Set down only these lines, exactly: the line containing "The height and" and all lines through the end of the data below. Omit pictures.

[Dataset excerpts]
******************************

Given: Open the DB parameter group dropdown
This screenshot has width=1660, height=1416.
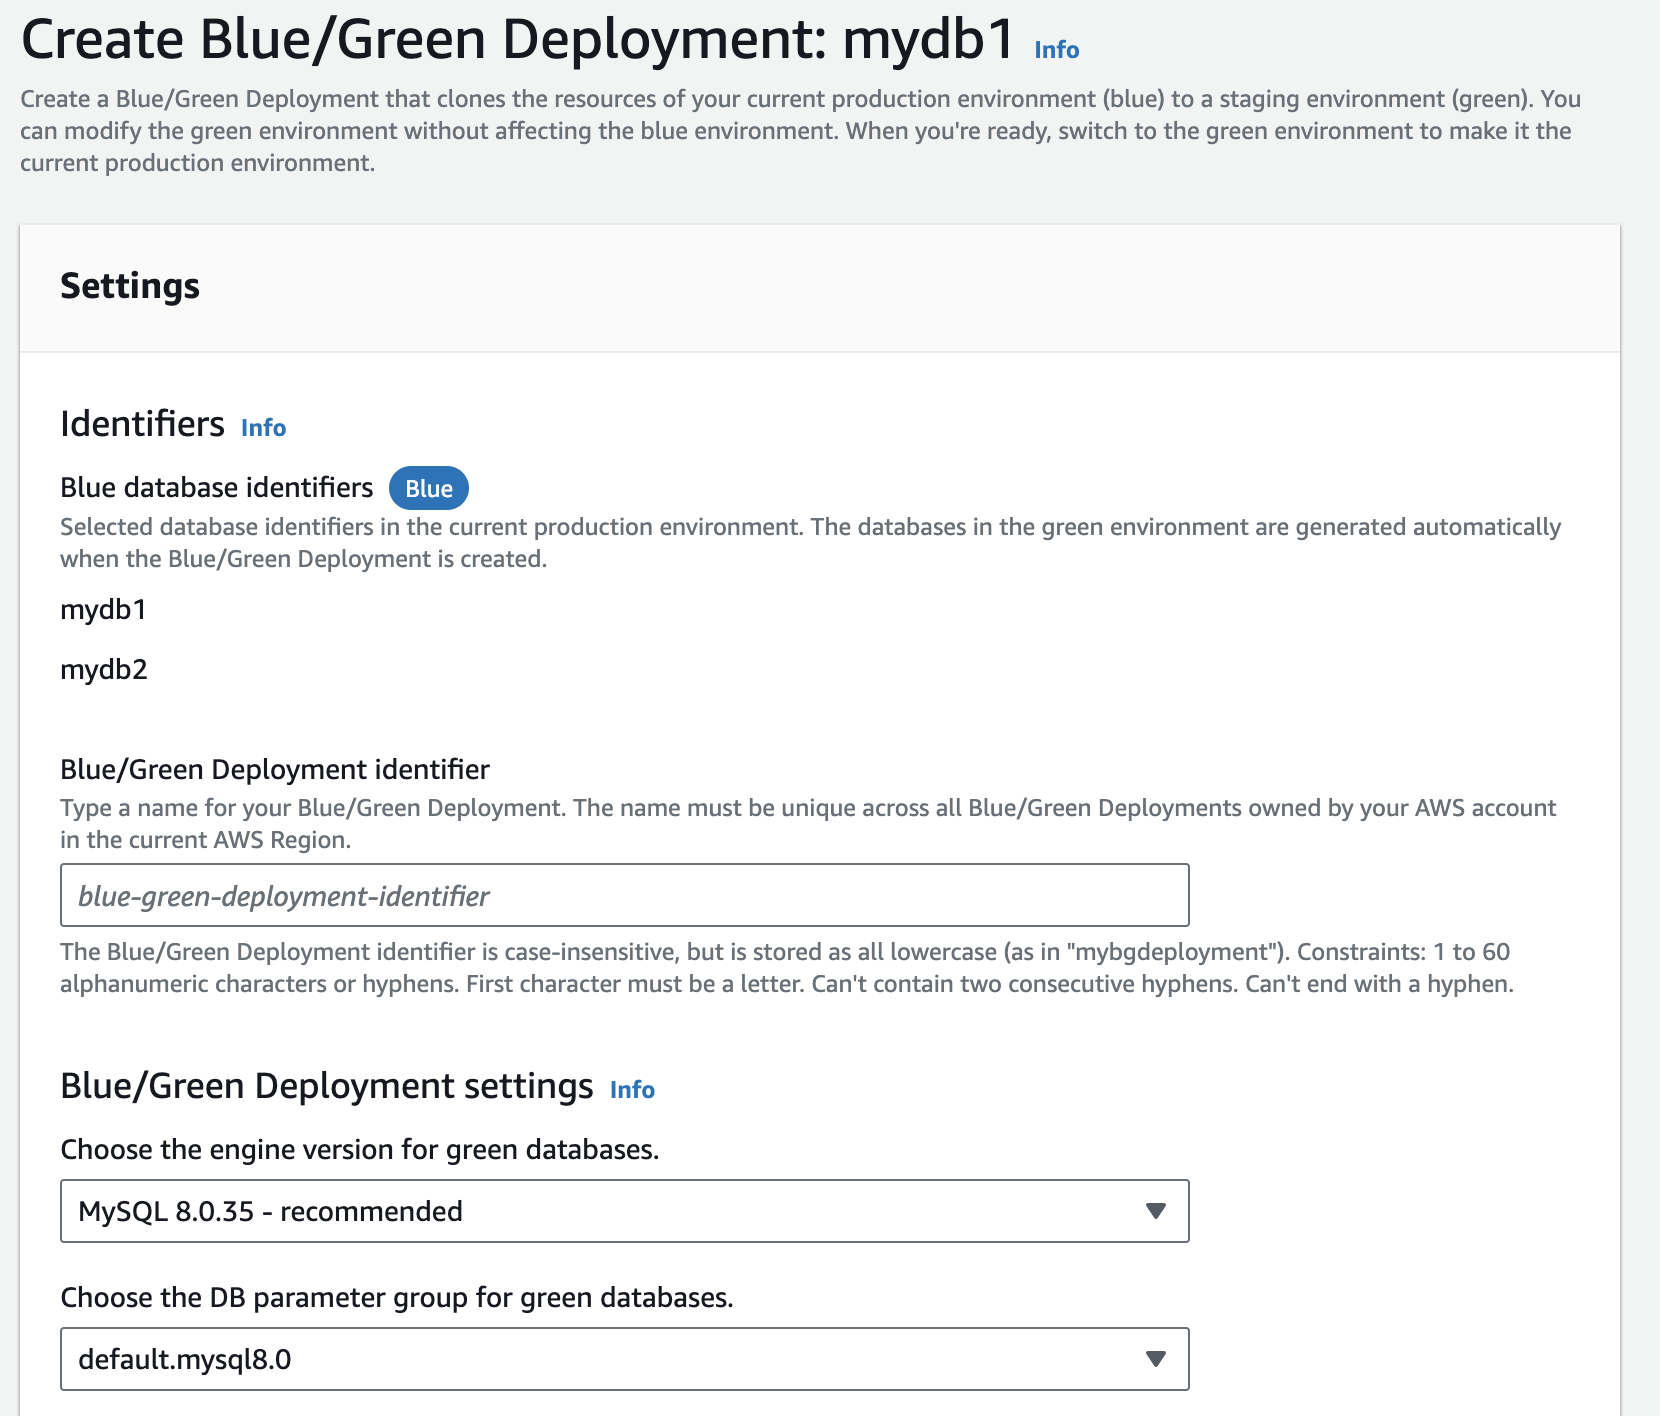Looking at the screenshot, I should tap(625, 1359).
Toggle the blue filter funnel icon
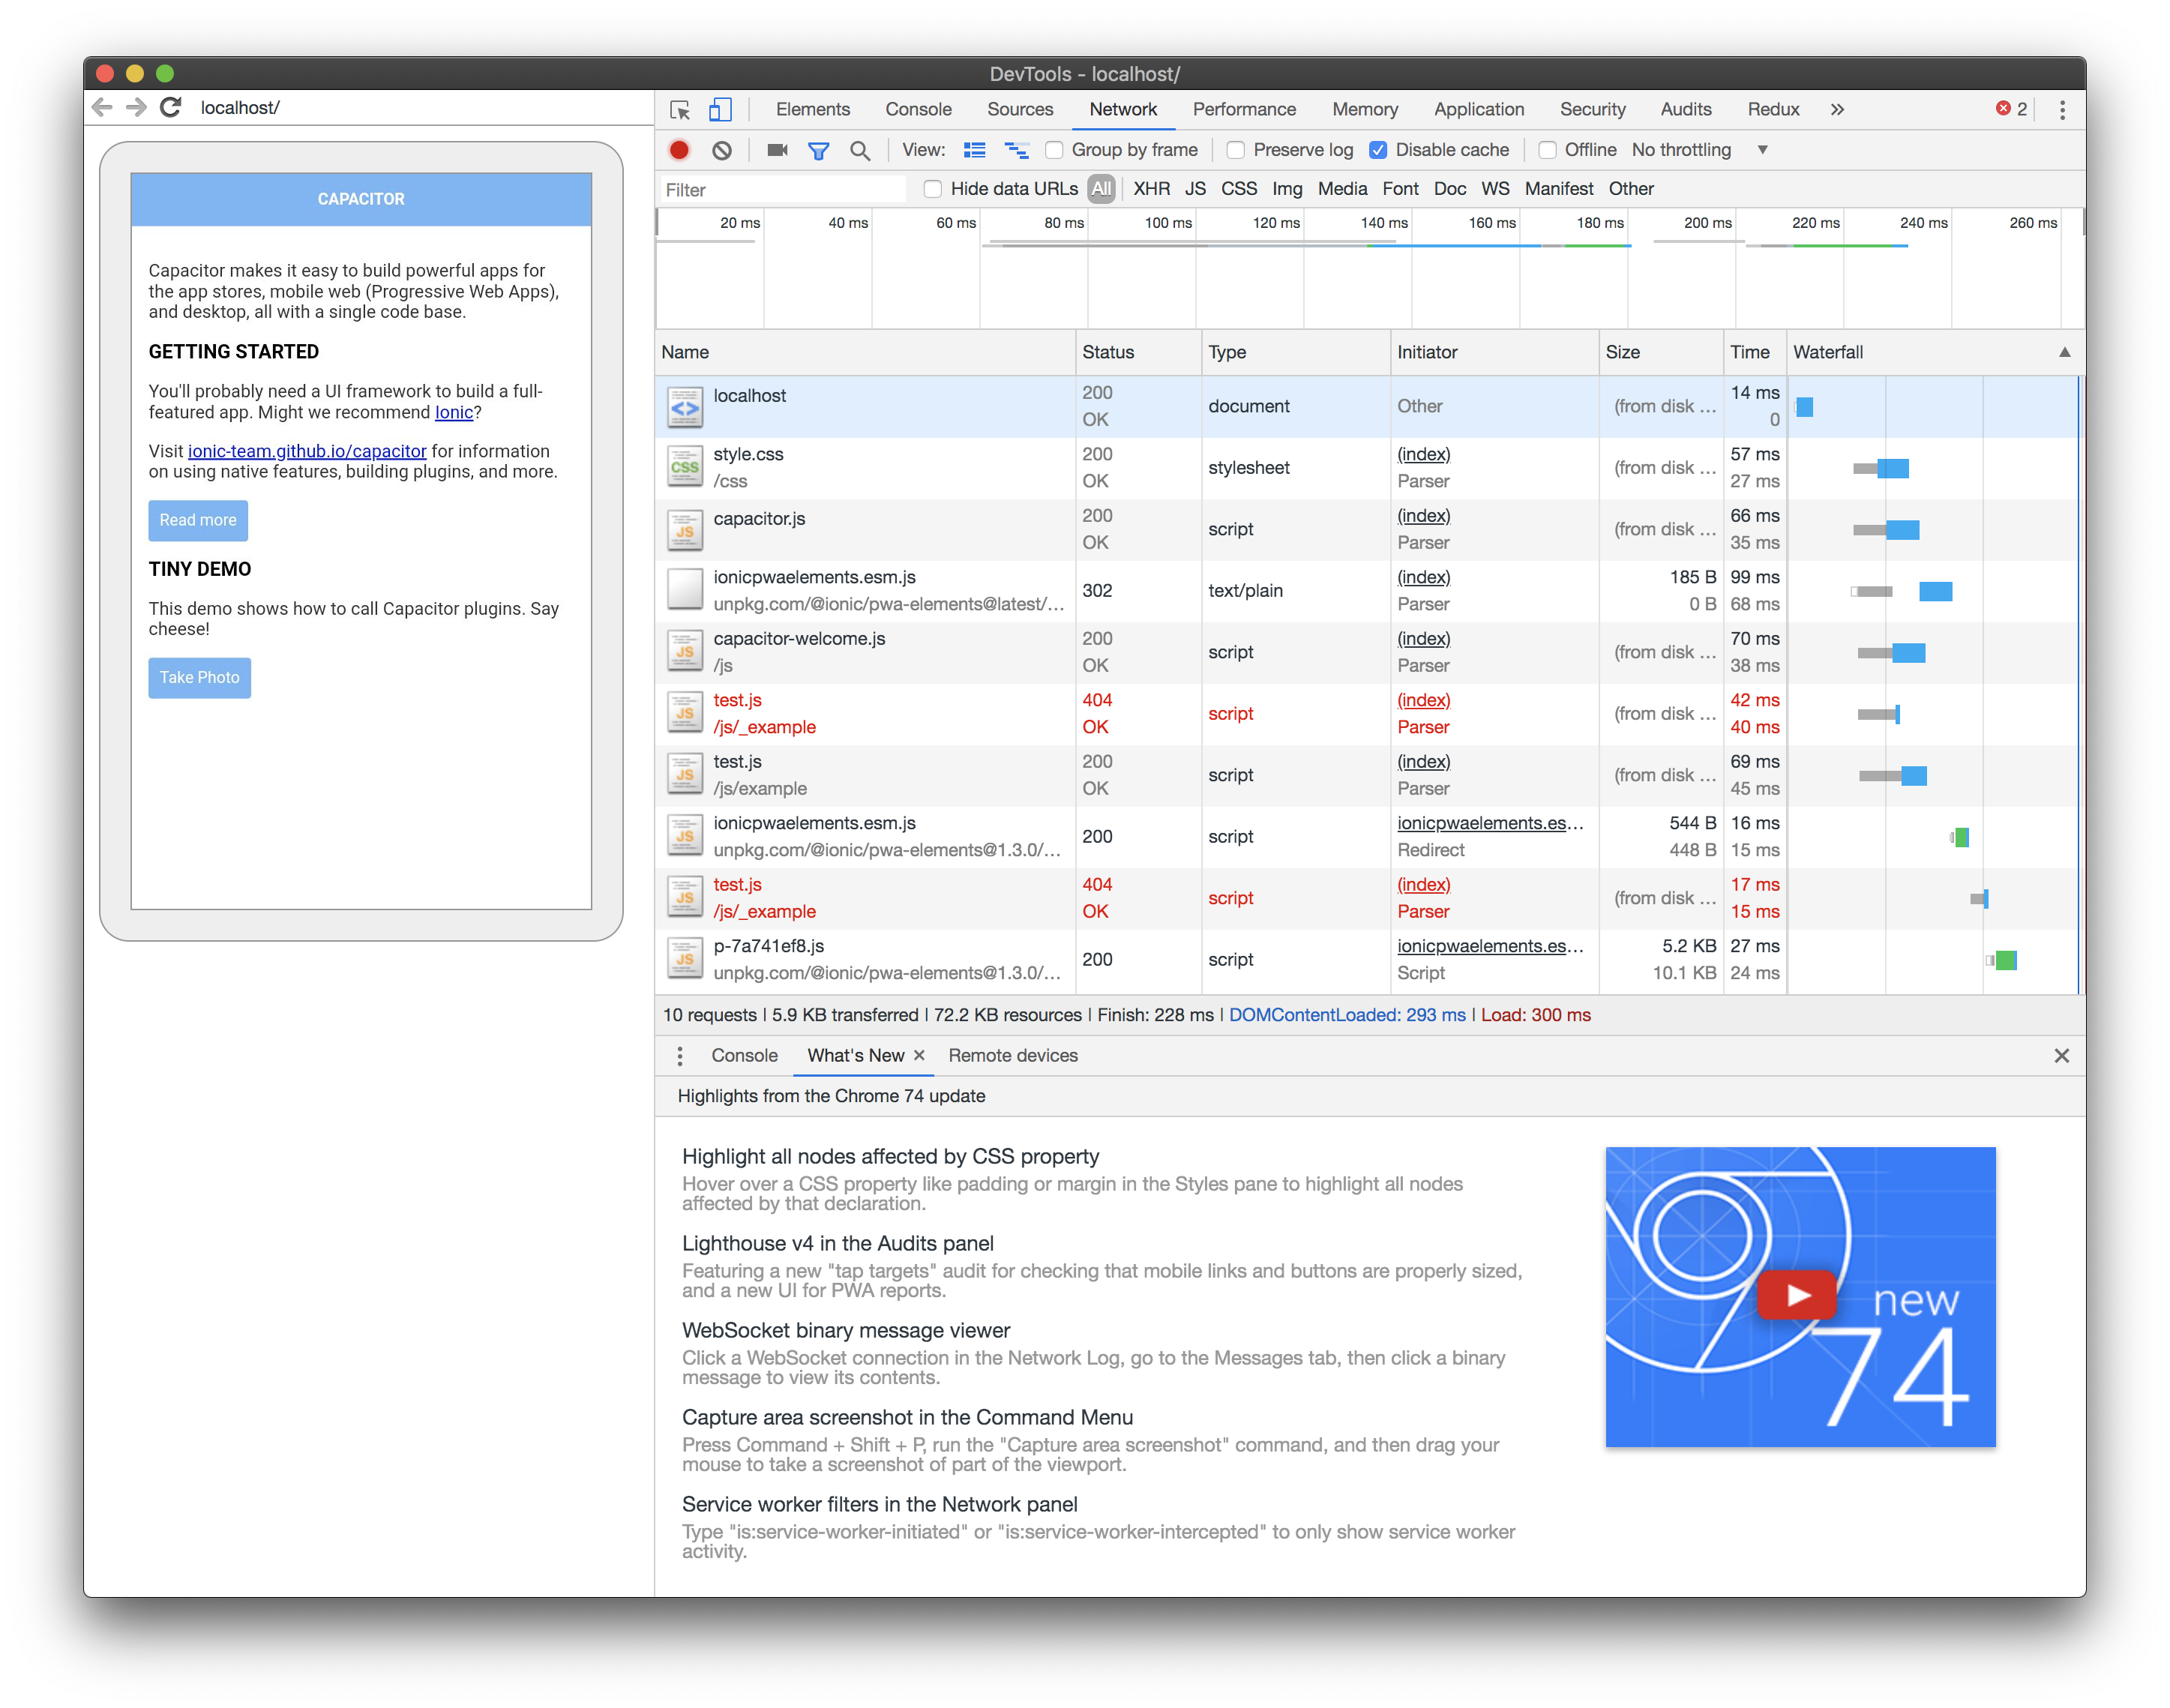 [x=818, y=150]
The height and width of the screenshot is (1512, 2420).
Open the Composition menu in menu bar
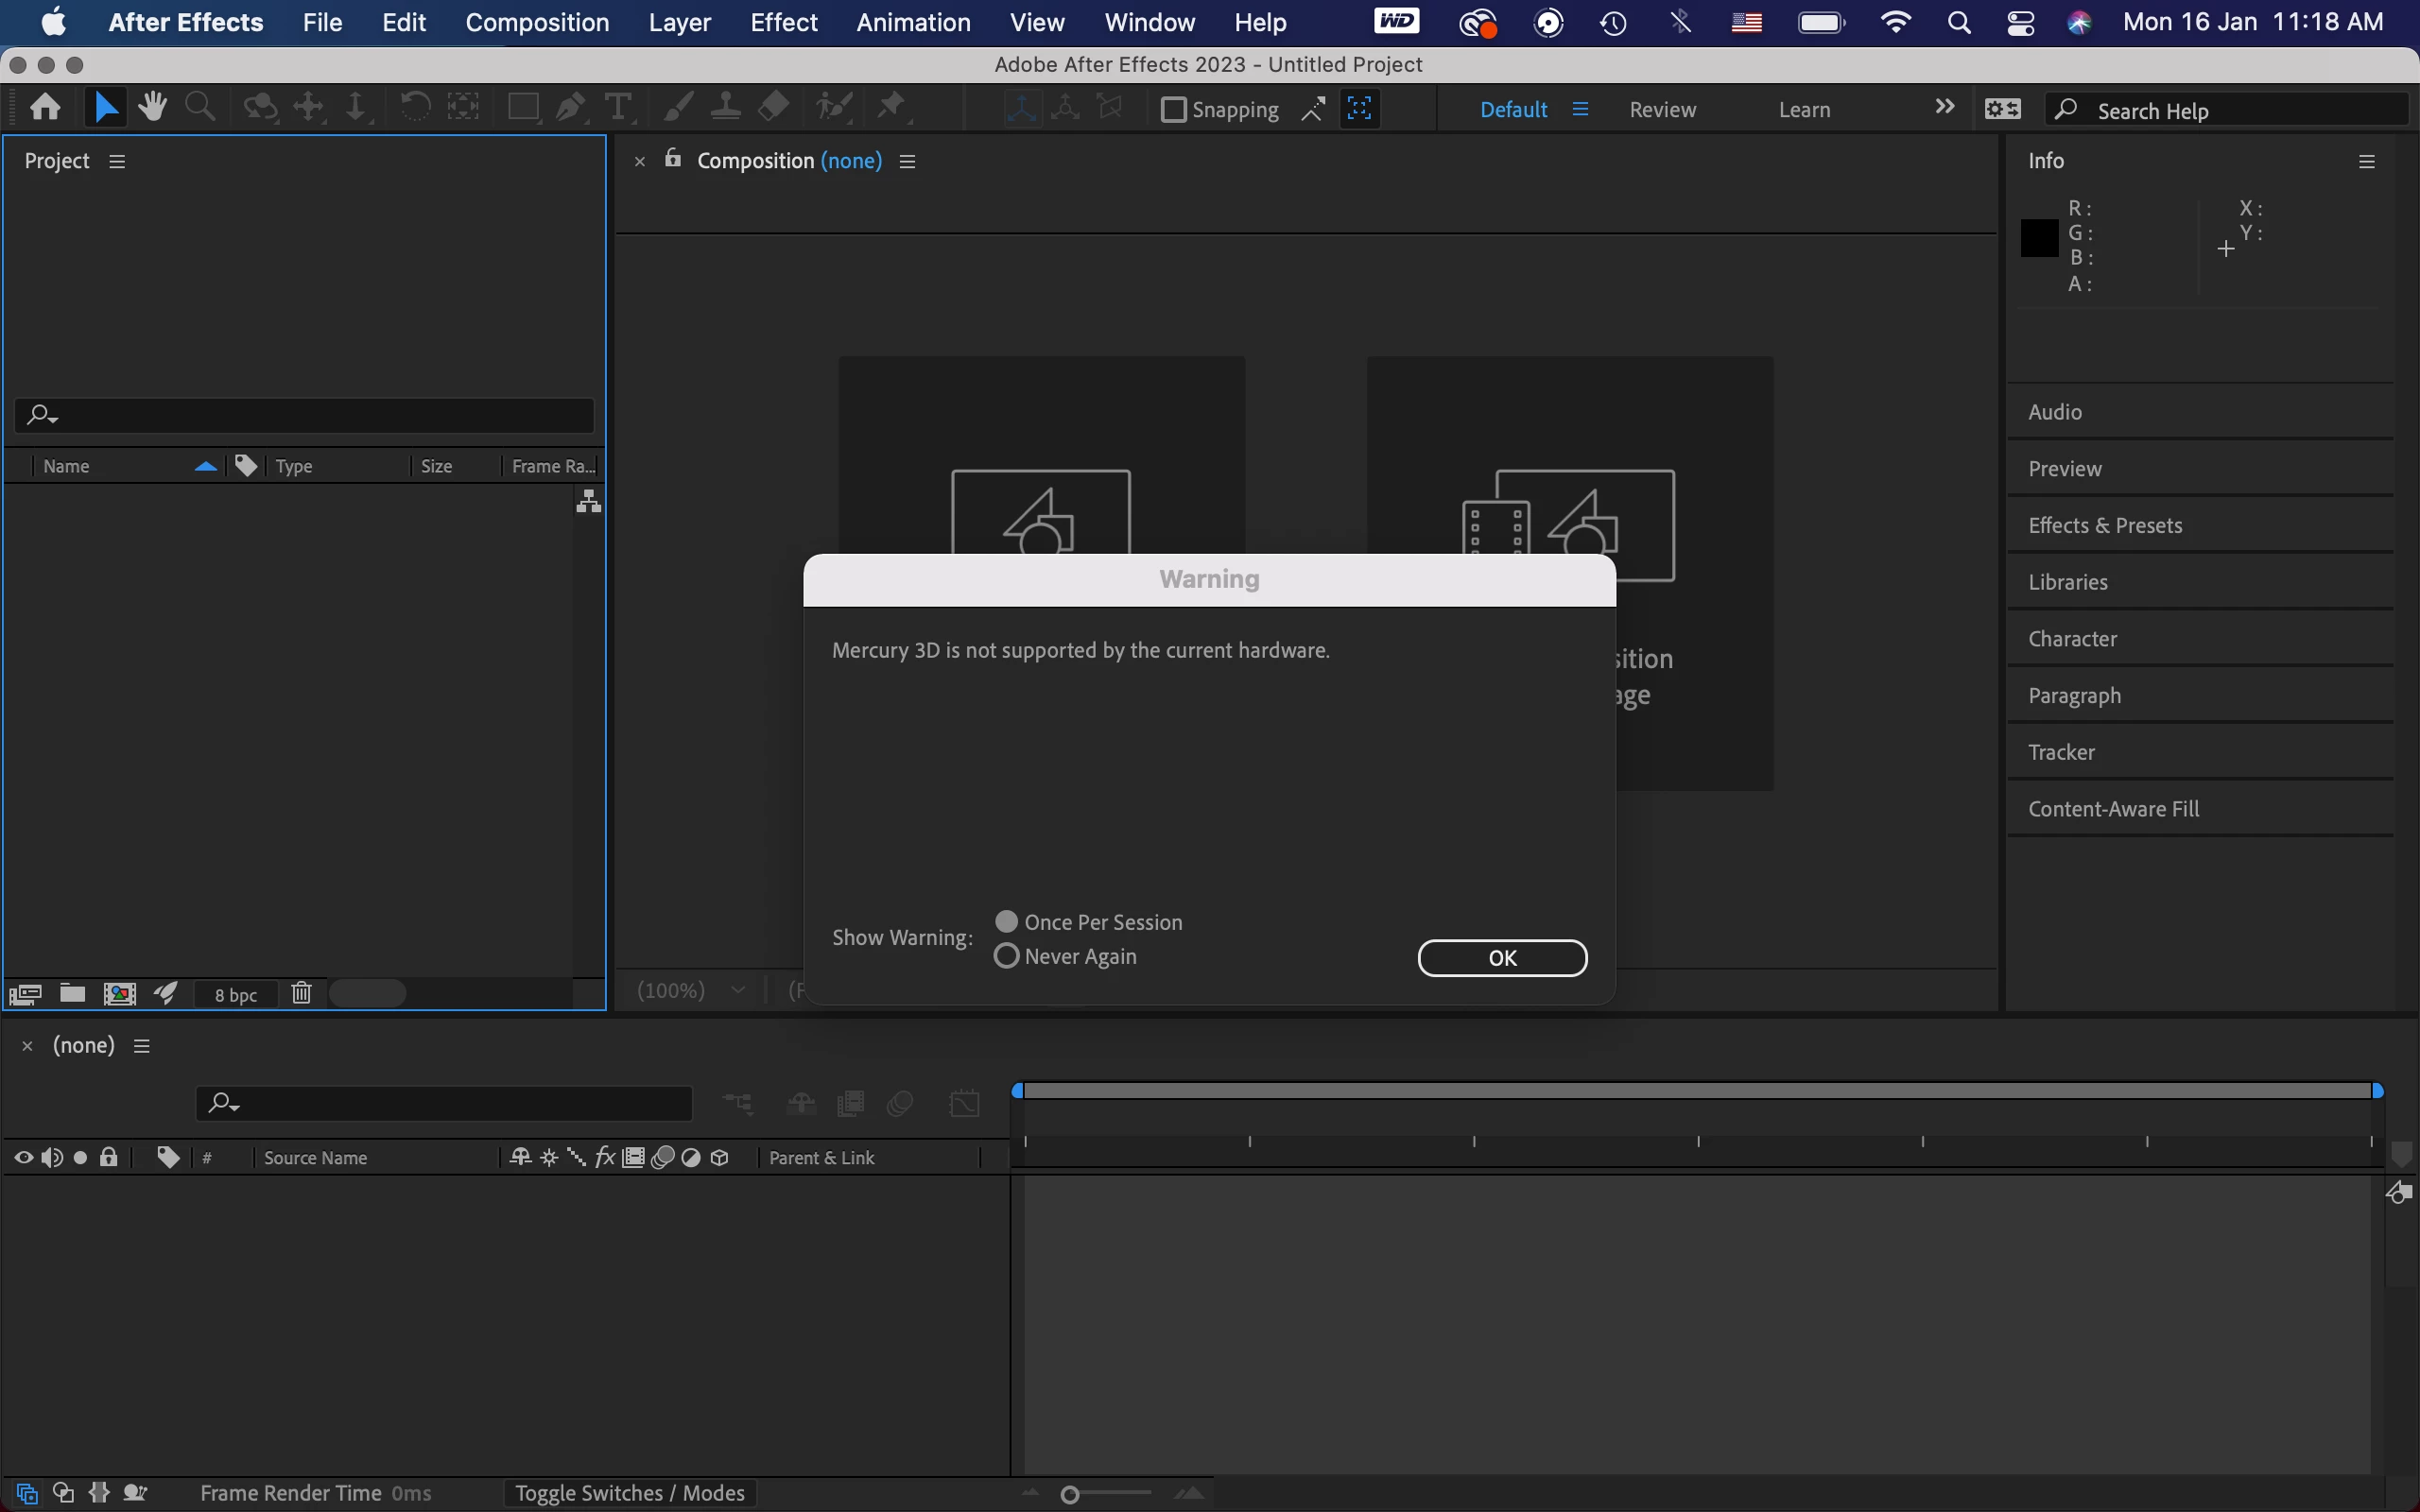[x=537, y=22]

******************************

#### [RESULT FOR THIS TASK]
The height and width of the screenshot is (1512, 2420).
Open the Composition menu in menu bar
[x=537, y=22]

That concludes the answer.